Les Fleurs du mal : une effraction de la modernité

Une rupture avec la conception classique de la poésie Le recueil mêle l’archaïque et le nouveau. Ce n’est pas que Baudelaire rejette spontanément l’Idéal classique (« J’aime le souvenir de ces époques nues, / Dont Phébus se plaisait à dorer les statues »), mais celui-ci est désormais perçu comme hors d’atteinte dans un monde devenu laid, et sous un ciel vide. « Le peintre de la vie moderne » ne peut plus peindre comme Rubens, Léonard de Vinci, Rembrandt ou Michel-Ange évoqués dans « les Phares ». Enfant chéri des muses, le poète a perdu son auréole sacrée. Dans Fusées, Baudelaire écrit ainsi : « Comme je traversais le boulevard, et comme je mettais un peu de précipitation à éviter les voitures, mon auréole s’est détachée et est tombée dans la boue du macadam ». « L’Albatros » évoque par une analogie la condition du poète moderne ; « Le Cygne », ironiquement dédié à Victor Hugo, pointe une ville défigurée.

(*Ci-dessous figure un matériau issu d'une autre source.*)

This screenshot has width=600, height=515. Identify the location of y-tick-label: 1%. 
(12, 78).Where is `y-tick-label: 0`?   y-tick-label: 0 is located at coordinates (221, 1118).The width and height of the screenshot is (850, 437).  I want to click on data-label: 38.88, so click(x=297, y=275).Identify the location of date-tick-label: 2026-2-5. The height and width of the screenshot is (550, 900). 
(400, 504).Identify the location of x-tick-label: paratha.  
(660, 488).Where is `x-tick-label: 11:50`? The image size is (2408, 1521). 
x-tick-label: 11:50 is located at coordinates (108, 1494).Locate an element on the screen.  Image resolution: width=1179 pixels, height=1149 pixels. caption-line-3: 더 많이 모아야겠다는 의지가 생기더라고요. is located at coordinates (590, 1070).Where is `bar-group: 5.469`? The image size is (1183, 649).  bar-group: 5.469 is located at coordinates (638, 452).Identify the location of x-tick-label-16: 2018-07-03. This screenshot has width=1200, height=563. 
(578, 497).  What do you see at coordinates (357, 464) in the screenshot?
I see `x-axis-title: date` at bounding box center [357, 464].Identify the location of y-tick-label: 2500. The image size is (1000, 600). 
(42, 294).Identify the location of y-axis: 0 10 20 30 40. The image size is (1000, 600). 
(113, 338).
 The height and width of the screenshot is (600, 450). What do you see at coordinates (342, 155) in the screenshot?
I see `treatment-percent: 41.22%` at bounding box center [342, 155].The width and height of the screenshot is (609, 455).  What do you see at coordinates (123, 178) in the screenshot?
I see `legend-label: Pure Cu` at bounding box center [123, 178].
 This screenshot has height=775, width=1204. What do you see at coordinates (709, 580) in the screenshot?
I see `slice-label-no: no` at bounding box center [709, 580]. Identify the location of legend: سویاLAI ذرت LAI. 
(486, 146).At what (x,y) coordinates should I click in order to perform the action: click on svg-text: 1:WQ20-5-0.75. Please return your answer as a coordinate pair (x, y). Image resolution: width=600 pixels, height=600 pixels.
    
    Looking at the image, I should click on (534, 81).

La laideur et la vilenie contemporaine se perçoivent également dans les heurts qui viennent déranger les formes en apparence classiques des poèmes baudelairiens (par exemple, outre le remplacement des rimes embrassées par des rimes croisées dans les quatrains, le sonnet « La Cloche fêlée » admet de ces fêlures en effet dans le corps fluide des alexandrins, qui font sonner une « voix affaiblie » et laissent s’installer un certain prosaïsme).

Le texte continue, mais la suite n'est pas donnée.